*** Begin section ***
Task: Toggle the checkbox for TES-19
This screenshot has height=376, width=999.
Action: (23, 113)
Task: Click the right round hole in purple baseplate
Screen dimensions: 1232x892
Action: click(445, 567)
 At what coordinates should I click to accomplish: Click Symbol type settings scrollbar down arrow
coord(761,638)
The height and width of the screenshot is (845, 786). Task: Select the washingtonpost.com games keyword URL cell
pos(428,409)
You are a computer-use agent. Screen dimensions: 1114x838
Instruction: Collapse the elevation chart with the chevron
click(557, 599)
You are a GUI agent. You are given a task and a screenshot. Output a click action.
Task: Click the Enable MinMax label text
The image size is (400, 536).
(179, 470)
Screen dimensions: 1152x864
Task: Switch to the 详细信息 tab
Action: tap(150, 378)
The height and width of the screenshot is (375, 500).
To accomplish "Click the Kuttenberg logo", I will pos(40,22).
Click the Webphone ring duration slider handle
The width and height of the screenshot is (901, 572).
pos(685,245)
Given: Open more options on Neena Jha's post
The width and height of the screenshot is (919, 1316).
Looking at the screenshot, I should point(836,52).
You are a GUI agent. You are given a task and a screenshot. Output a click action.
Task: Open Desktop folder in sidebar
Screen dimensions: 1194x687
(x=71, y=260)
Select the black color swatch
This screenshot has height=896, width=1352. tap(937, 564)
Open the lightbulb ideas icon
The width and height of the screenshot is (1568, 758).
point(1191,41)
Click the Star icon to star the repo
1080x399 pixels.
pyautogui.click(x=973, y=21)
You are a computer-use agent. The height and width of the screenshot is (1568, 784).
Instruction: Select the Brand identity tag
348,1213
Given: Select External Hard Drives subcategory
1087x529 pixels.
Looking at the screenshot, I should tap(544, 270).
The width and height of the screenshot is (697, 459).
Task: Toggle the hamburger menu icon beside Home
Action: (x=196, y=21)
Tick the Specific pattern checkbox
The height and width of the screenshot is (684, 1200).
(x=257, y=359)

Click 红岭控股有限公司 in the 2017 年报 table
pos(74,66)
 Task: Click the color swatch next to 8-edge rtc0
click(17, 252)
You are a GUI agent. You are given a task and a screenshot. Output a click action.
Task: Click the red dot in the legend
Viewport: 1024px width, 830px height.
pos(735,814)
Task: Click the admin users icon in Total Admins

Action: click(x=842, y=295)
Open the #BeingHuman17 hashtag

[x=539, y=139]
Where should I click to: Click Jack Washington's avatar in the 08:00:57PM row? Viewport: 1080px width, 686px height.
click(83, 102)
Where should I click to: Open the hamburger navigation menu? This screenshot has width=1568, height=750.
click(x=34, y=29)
*** End section ***
#### [Task]
The whole of the material above is to be restated exactly.

#### [Response]
Task: Toggle the checkbox for TES-19
This screenshot has height=376, width=999.
Action: (23, 113)
Task: Click the right round hole in purple baseplate
Screen dimensions: 1232x892
Action: click(445, 567)
 At what coordinates should I click to accomplish: Click Symbol type settings scrollbar down arrow
coord(761,638)
The height and width of the screenshot is (845, 786). Task: Select the washingtonpost.com games keyword URL cell
pos(428,409)
You are a computer-use agent. Screen dimensions: 1114x838
Instruction: Collapse the elevation chart with the chevron
click(557, 599)
You are a GUI agent. You are given a task and a screenshot. Output a click action.
Task: Click the Enable MinMax label text
The image size is (400, 536).
(179, 470)
Screen dimensions: 1152x864
Task: Switch to the 详细信息 tab
Action: tap(150, 378)
The height and width of the screenshot is (375, 500).
To accomplish "Click the Kuttenberg logo", I will pos(40,22).
Click the Webphone ring duration slider handle
The width and height of the screenshot is (901, 572).
pos(685,245)
Given: Open more options on Neena Jha's post
The width and height of the screenshot is (919, 1316).
Looking at the screenshot, I should point(836,52).
You are a GUI agent. You are given a task and a screenshot. Output a click action.
Task: Open Desktop folder in sidebar
Screen dimensions: 1194x687
(x=71, y=260)
Select the black color swatch
This screenshot has height=896, width=1352. tap(937, 564)
Open the lightbulb ideas icon
The width and height of the screenshot is (1568, 758).
point(1191,41)
Click the Star icon to star the repo
1080x399 pixels.
pyautogui.click(x=973, y=21)
You are a computer-use agent. The height and width of the screenshot is (1568, 784).
Instruction: Select the Brand identity tag
348,1213
Given: Select External Hard Drives subcategory
1087x529 pixels.
Looking at the screenshot, I should tap(544, 270).
The width and height of the screenshot is (697, 459).
Task: Toggle the hamburger menu icon beside Home
Action: (x=196, y=21)
Tick the Specific pattern checkbox
The height and width of the screenshot is (684, 1200).
(x=257, y=359)

Click 红岭控股有限公司 in the 2017 年报 table
pos(74,66)
 Task: Click the color swatch next to 8-edge rtc0
click(17, 252)
You are a GUI agent. You are given a task and a screenshot. Output a click action.
Task: Click the red dot in the legend
Viewport: 1024px width, 830px height.
pos(735,814)
Task: Click the admin users icon in Total Admins

Action: click(x=842, y=295)
Open the #BeingHuman17 hashtag

[x=539, y=139]
Where should I click to: Click Jack Washington's avatar in the 08:00:57PM row? Viewport: 1080px width, 686px height.
click(83, 102)
Where should I click to: Open the hamburger navigation menu? This screenshot has width=1568, height=750.
click(x=34, y=29)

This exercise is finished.